ServiceNow Scores a One-Two Punch: Huang's AI Rhetoric and EY's OT Launch Fuel Rally
01.06.2026 - 17:31:53 | boerse-global.de
A pair of powerful endorsements arrived for ServiceNow this week, each reinforcing the company's pivot toward artificial intelligence from a different angle. Nvidia CEO Jensen Huang used his Computex 2026 keynote to counter fears that AI would render traditional software obsolete, while consulting giant EY simultaneously rolled out a new operational technology platform built on ServiceNow's architecture. The stock surged as much as 14.4 percent in pre-market trading on Monday before settling at $133.96, a gain of 7.71 percent by late morning.
Huang's speech in Taiwan marked a watershed moment for the cloud-native software sector. Dismissing the growing anxiety that AI agents would displace conventional enterprise applications, he described the current era as nothing less than “a reinvention of the computer.” The proliferation of agentic AI, he argued, creates more opportunities for software firms rather than threatening their existence. Bank of America analysts responded by reaffirming their buy rating on ServiceNow, singling out the company's AI Control Tower as a “mission-critical” tool for enterprise-wide AI governance.
The AI Control Tower is also at the heart of the new partnership with EY. The “OT Control Tower” solution, co-developed by the two firms, targets the management and security of operational technology — the hardware and software that controls industrial equipment. Six core functions underpin the platform: visibility, vulnerability management, risk assessment, compliance, service management, and AI-driven operations. The push into OT security builds on ServiceNow's earlier acquisitions of Veza and Armis, which strengthened its broader security ecosystem.
Should investors sell immediately? Or is it worth buying ServiceNow?

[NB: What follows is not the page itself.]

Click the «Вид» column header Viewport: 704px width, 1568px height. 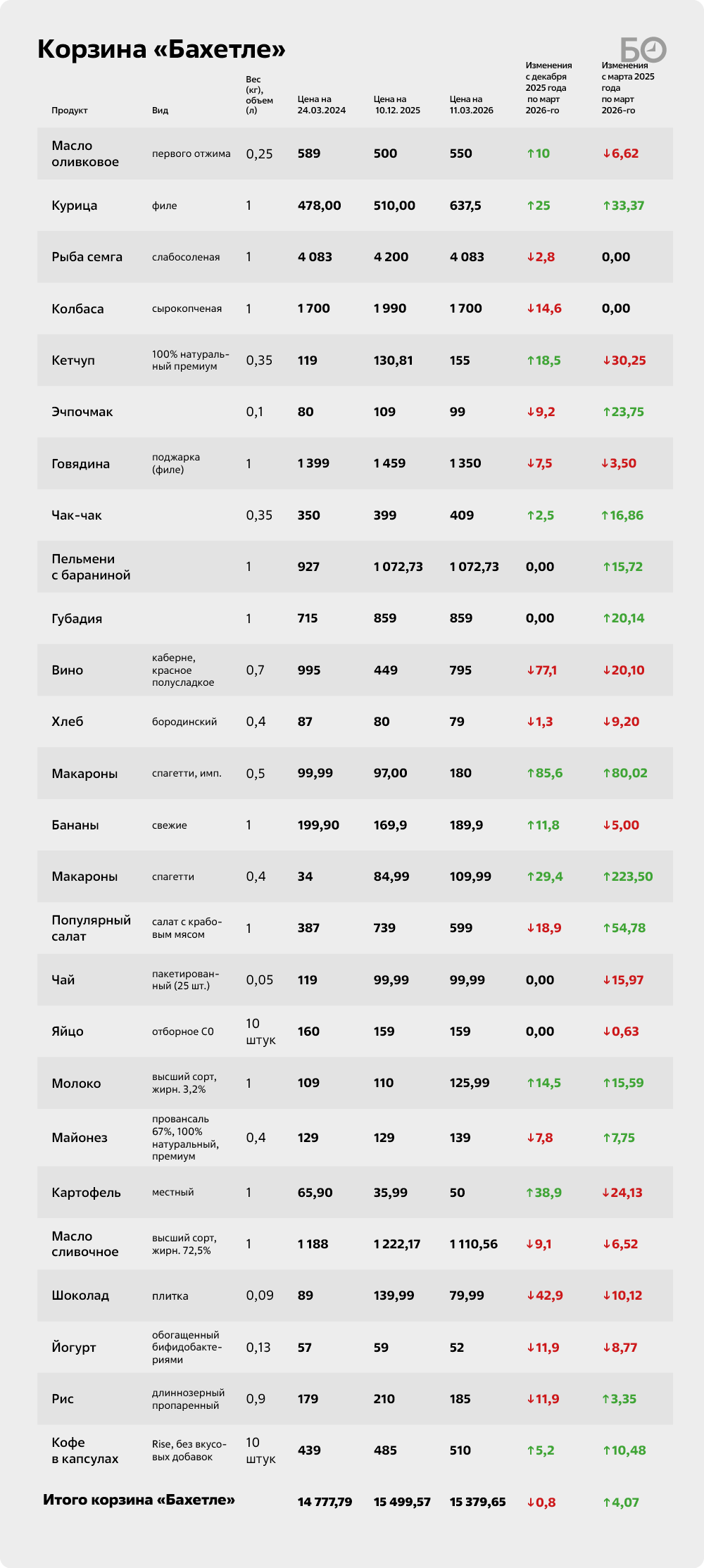(160, 111)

EY is far from alone in betting on ServiceNow's platform. Deloitte, KPMG, Capgemini, and Cognizant all rely on the software as a backbone for their digital transformation projects. Approximately 85 percent of Fortune 500 companies are now ServiceNow customers, with the total client base exceeding 7,700 organizations. That broad adoption helps explain the confidence shown by institutional investors, who collectively hold 87.18 percent of outstanding shares. In the fourth quarter of 2025, several funds dramatically increased their positions: Arcadia Investment Management boosted its stake by 427.9 percent to 75,265 shares, Kentucky Retirement Systems jumped 400 percent to 64,880 shares, and Texas Yale Capital Corp. added 373.6 percent, reaching 10,310 shares. Titan Global Capital Management and Nomura Asset Management also expanded their holdings during the same period.

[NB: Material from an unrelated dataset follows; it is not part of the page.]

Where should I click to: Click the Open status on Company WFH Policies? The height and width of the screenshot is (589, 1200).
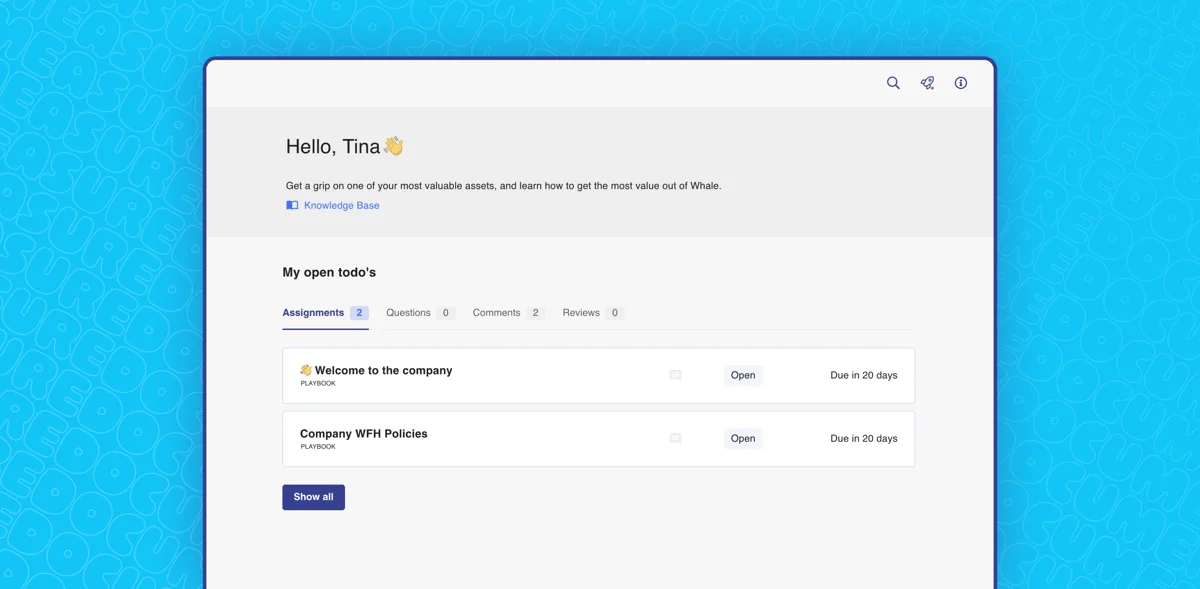point(743,438)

The rally also rests on a solid financial foundation. First-quarter 2026 revenue rose 22.1 percent year over year to $3.77 billion, with subscription revenue contributing $3.7 billion of that total. Earnings per share came in at $0.97, matching analyst estimates. The Now Assist suite of AI tools is on track to reach an annual contract value of $1.5 billion, and the number of customers with a contract value exceeding $1 million surged 130 percent. Longer-term projections paint an even more bullish picture: analysts see ServiceNow generating $23.6 billion in revenue and $4.0 billion in profit by 2029, representing annual growth of 19.2 percent.
Not everything has been smooth sailing. After the Q1 print, analysts at BMO and Needham slashed their price targets to $115, triggering an 18-day slide that dragged the stock to a low well below its 52-week high of $211.48. The shares have since recovered 14 percent from that trough, currently trading at $124.56, though they remain down 16 to 19 percent for the year. Jim Cramer has expressed cautious optimism, suggesting the stock may have bottomed, but he still prefers hardware plays over software names for now. A $5 billion share buyback program is currently underway, and the consensus analyst rating remains “Moderate Buy” with an average price target of $141.85.